PROBLEM TO WORK ON: Every line of the material must be given again verbatim. Skip the images.

LISTED ENTRIES Start Marker

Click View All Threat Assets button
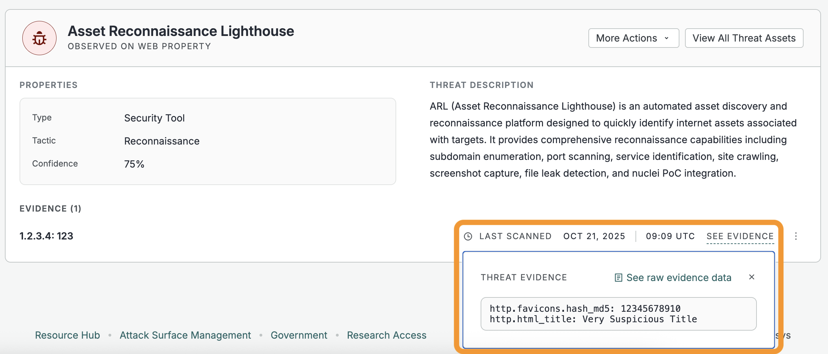coord(744,38)
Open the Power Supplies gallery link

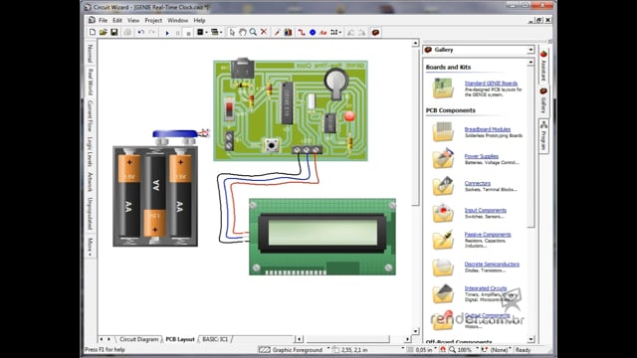click(x=482, y=156)
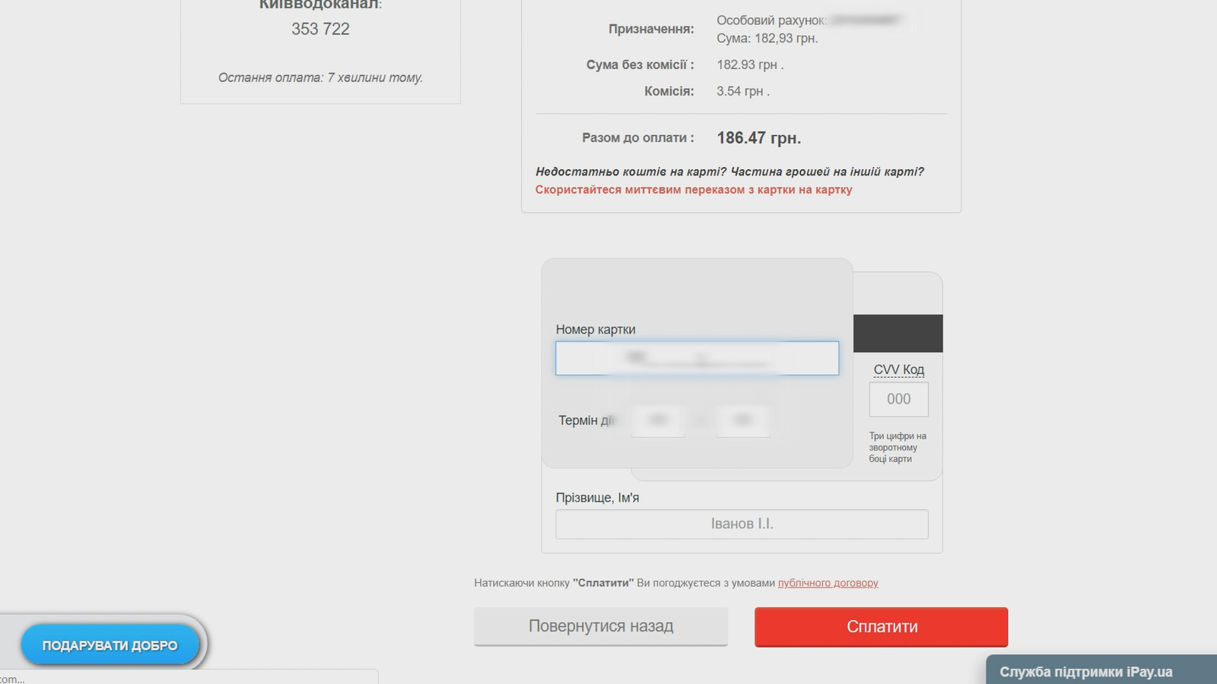
Task: Click the card number input field
Action: (697, 358)
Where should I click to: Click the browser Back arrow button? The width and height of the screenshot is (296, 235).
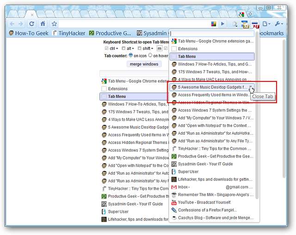[12, 24]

LISTED ENTRIES End Marker

ANSWER SPACE:
Click View All Threat Assets button
coord(744,38)
Open the Power Supplies gallery link

click(x=482, y=156)
Task: Click the card number input field
Action: (697, 358)
Where should I click to: Click the browser Back arrow button? The width and height of the screenshot is (296, 235).
[12, 24]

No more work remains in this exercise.